Depois de vários meses, Vera decide rever a pasta de fotos que Tomaso deixou em seu computador. Na época em que viveram juntos, ele andava empolgado com a fotografia e as novas técnicas digitais. Foram muitos os registros daquele período, e agora estavam ali parados, ocupando espaço, pesando na memória. Vera concorda em voz alta, sozinha, que muitas fotos são belíssimas, mesmo essas bobas, que eles tiravam de si mesmos virando a câmera. Hesita um pouco, pensa se não poderia apagar alguns arquivos seus, filmes ou músicas, talvez. Mas não, não poderia.

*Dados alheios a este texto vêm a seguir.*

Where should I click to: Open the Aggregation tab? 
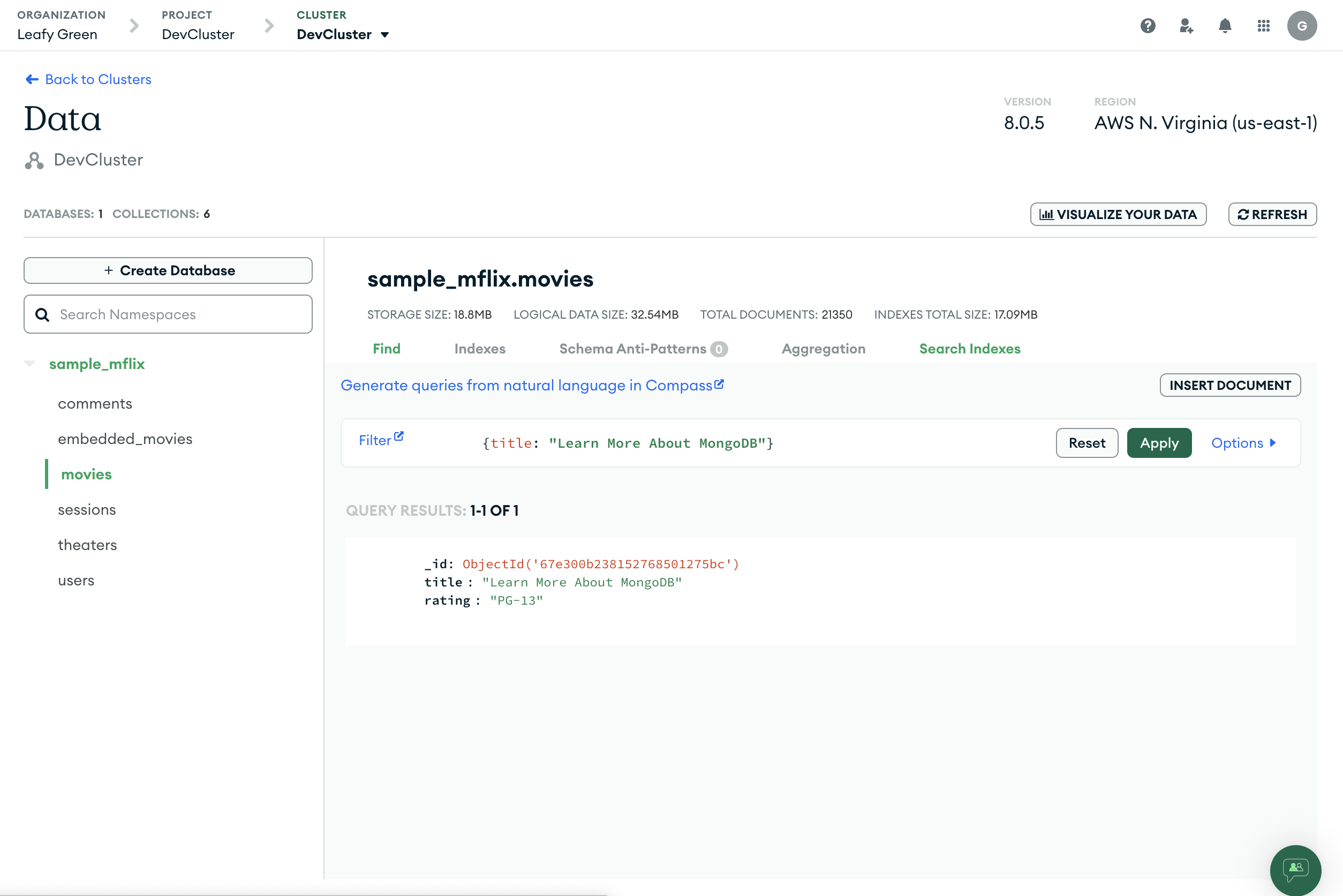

Assim como não conseguia apagar as fotografias de Tomaso, que eram, afinal, também suas, da sua vida. “Mas que merda!”, diz ela, “Não aguento mais esse arrasto!” Por fim, recorre a uma das vantagens das técnicas digitais: “Se não dá pra tirar isso da minha vida, que ao menos seja leve, bem leve”. Assim compactou tudo, e aqueles anos resumiram-se a alguns míseros megabytes.

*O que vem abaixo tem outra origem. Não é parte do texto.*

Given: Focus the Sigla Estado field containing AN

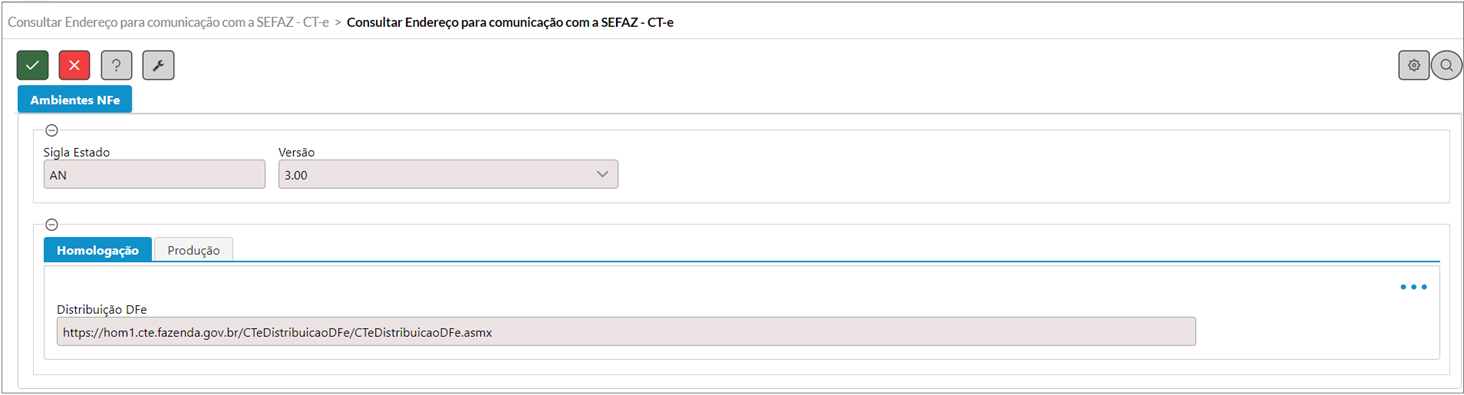Looking at the screenshot, I should tap(155, 174).
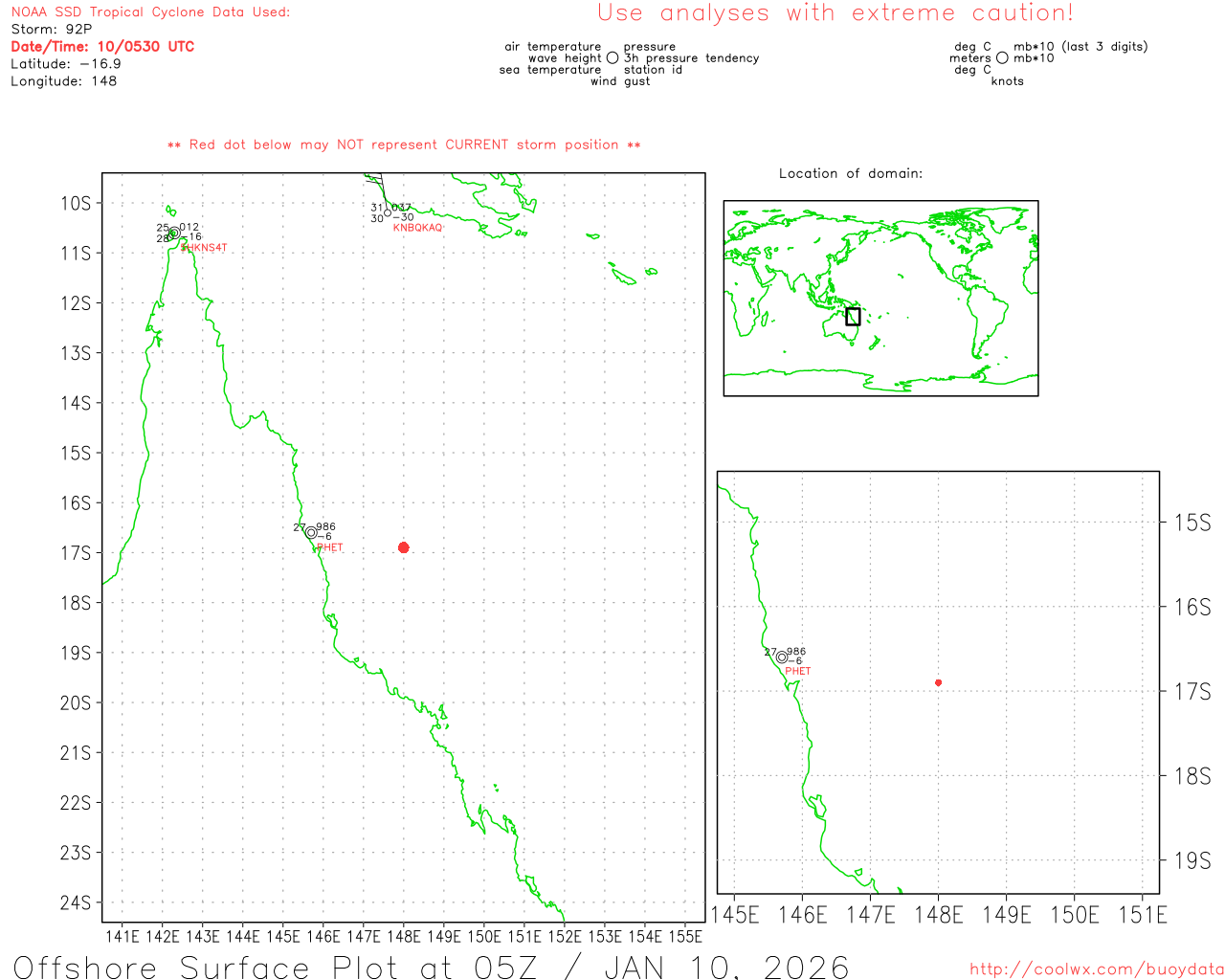Image resolution: width=1225 pixels, height=980 pixels.
Task: Open the coolwx.com/buoydata link
Action: [1097, 969]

sexta-feira, 7 de janeiro de 2011

174 – das biografias, 23


Ana olha para cima e imagina que ao menos uma vida deve existir em cada um desses andares, do lado de dentro dessas janelas. Como são essas casas? O que está pendurado nas paredes – e de que cores elas são – e o que foi retirado delas, deixando um buraco, uma rachadura à vista? O que significa tal ímã de geladeira, tal peso de papel cheio de areia, tal caneca de café aparentemente tão comum? O que significa ter ou não um tapete felpudo na sala, diante da estante, e o que significa deixar as chaves sobre a mesa do centro em vez de colocá-las no móvel ao lado, dentro de uma caixinha onde se lê “vivo de molho”? O que pode significar a bagunça ou a organização, a limpeza ou a sujeira? E o que pode significar mudar as coisas todas de lugar e substituir coisas velhas por outras novas, ou então sempre deixar tudo como já está, acumulando pouco, mantendo quase nada? Há um copo com água ao lado da cama na hora de dormir? Há comprimidos? O livro de um amigo? Uma televisão ligada a noite inteira? Há só um colchão? Só a janela aberta, agora, e a cortina branca para fora, no vento, deixando escapar um adeus?

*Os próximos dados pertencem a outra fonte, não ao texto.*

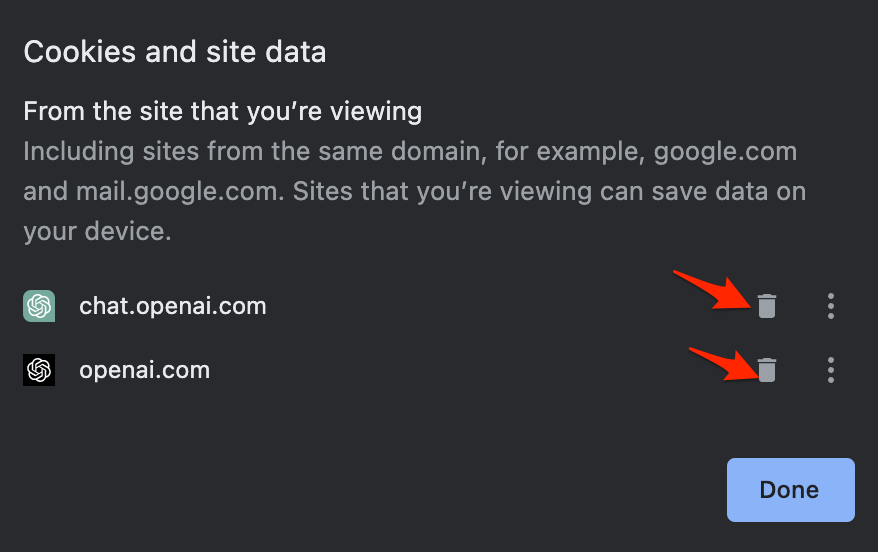Click the word google.com ending the first description line
The height and width of the screenshot is (552, 878).
pos(725,152)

sábado, 1 de janeiro de 2011

168 – das biografias, 22


“Se eu estiver dentro do período de tolerância de 15 minutos e quiser liberar a cancela do estacionamento, eu devo vir ao caixa primeiro, ou é só introduzir o cartão na máquina?”, pergunta Ferdinand à atendente. “É só introduzir o cartão na máquina”, responde ela. “Não preciso vir aqui?”, insiste ele. “Não.”, repete ela, sustentando o sorriso. E é sempre assim: sua obstinação pela certeza do entendimento mútuo através das palavras, sua necessidade quase doentia do cumprimento preciso da comunicação, sua ansiedade diante da possibilidade do significante não coincidir com o significado, em suma, seu esforço constante junto ao outro para certificar-se do que lê ou ouve faz com que Ferdinand sempre dê uma volta a mais. Os amigos riem disso e não deixam escapar as oportunidades para piadas. Os que não são simpáticos à sua pessoa ou que simplesmente não têm paciência, contudo, não apresentam o mesmo senso de humor. “Para eu chegar à lagoa é só seguir reto, não?”. E o passante: “Até o fim da avenida...”. “E ela segue reto?”, aperta Ferdinand. “Ora, meu senhor!...”.